Und gleichzeitig gelten diese Rahmen- bzw. Randbedingungen. Weder darf die Irritation zu mächtig ausfallen, – d.h. die erfolgte Veränderung wäre derart heftig und einflussreich, dass entweder die Einheit oder ihre Umgebung oder beide enden würden -, noch darf die Irritation zu schwach ausgeprägt eintreten, so dass Einheit den Übergang überhaupt nicht bemerken würde. Dazwischen finden Zustandsübergänge von mehr oder weniger starker Irritationsstärke statt. Die damit korrelierte Imbalance – zumindest wie sie auf Seiten der Einheit bemerkt wird – veranlasst die Einheit die erzeugte Irritation zu nivellieren, indem sie z.B. die Quelle der Irritation beseitigt oder die Auswirkungen auf das eigene Systems aus Teilen auflöst.

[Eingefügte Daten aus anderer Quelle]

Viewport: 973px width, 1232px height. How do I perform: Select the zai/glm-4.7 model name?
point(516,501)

Ähnliche Betrachtungen im Blick auf das basale Prinzip der Evolution hat Alfred Russel Wallace 1856 in einem Brief an Charles Darwin bereits angestellt.

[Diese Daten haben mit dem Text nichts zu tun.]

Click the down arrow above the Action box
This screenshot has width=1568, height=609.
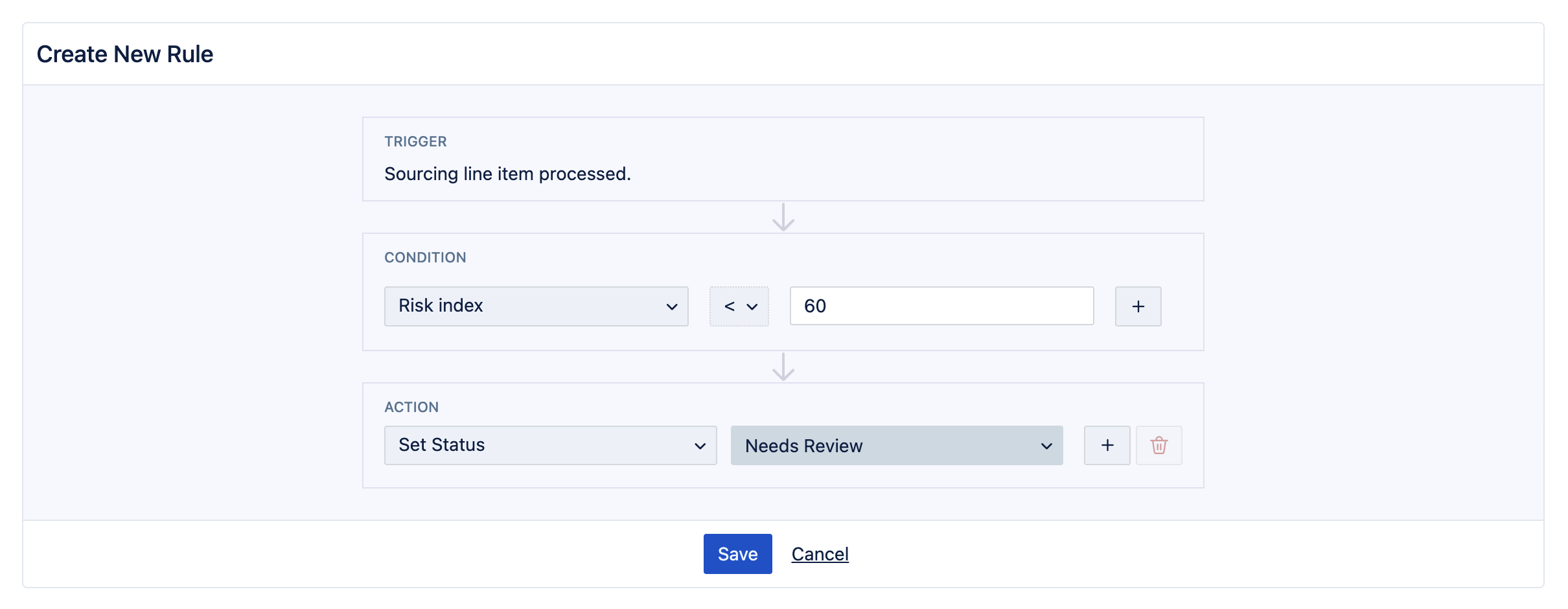(783, 367)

“Die Wirkweise dieses Prinzips entspricht genau der des Fliehkraftreglers bei der Dampfmaschine, der alle Unregelmäßigkeiten fast schon unterbindet und berichtigt, bevor sie sichtbar werden, und in ähnlicher Weise kann im Reich der Tiere kein unausgeglichener Mangel jemals irgendeine auffällige Größe erreichen, weil er sich schon auf der allerersten Stufe bemerkbar machen würde, indem er die Existenz erschweren und fast mit Sicherheit das Aussterben bedeuten würde.”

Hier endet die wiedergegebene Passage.